Collected data:
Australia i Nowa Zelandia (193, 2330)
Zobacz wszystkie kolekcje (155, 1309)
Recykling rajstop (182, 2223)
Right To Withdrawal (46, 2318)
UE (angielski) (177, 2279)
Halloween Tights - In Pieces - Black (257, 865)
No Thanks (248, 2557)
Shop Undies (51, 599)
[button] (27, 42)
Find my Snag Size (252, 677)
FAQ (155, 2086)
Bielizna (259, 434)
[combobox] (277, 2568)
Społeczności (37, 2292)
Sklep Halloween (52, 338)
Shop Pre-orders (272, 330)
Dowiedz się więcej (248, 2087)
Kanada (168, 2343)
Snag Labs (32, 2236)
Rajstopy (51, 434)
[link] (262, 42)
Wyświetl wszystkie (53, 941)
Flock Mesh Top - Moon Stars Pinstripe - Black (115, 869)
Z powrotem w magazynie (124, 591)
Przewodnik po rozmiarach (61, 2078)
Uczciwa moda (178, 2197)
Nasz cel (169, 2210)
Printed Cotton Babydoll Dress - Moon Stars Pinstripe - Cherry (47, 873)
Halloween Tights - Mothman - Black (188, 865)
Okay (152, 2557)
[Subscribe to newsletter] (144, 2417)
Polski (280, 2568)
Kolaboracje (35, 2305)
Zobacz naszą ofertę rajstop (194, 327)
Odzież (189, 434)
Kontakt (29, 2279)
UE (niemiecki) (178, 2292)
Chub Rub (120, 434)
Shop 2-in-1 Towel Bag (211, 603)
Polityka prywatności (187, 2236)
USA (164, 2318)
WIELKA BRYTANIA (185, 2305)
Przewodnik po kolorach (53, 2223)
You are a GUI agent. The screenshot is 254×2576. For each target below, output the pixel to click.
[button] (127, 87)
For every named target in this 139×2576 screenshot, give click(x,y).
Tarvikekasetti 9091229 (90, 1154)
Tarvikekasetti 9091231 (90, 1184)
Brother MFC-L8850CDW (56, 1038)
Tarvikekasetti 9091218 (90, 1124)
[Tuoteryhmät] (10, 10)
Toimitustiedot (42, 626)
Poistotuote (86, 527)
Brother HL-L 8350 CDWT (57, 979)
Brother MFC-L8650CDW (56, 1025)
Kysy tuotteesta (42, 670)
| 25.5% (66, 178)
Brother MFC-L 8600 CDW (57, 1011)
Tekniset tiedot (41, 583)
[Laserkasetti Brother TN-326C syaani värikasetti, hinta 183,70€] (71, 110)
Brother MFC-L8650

## What is needed
Transcribe exactly, and only, the lines from the one bearing "Tarvikekasetti 9091229 (90, 1154)" through the last line of the entries, counting both.

## Problem solution
Tarvikekasetti 9091229 (90, 1154)
Tarvikekasetti 9091231 (90, 1184)
Brother MFC-L8850CDW (56, 1038)
Tarvikekasetti 9091218 (90, 1124)
[Tuoteryhmät] (10, 10)
Toimitustiedot (42, 626)
Poistotuote (86, 527)
Brother HL-L 8350 CDWT (57, 979)
Brother MFC-L8650CDW (56, 1025)
Kysy tuotteesta (42, 670)
| 25.5% (66, 178)
Brother MFC-L 8600 CDW (57, 1011)
Tekniset tiedot (41, 583)
[Laserkasetti Brother TN-326C syaani värikasetti, hinta 183,70€] (71, 110)
Brother MFC-L8650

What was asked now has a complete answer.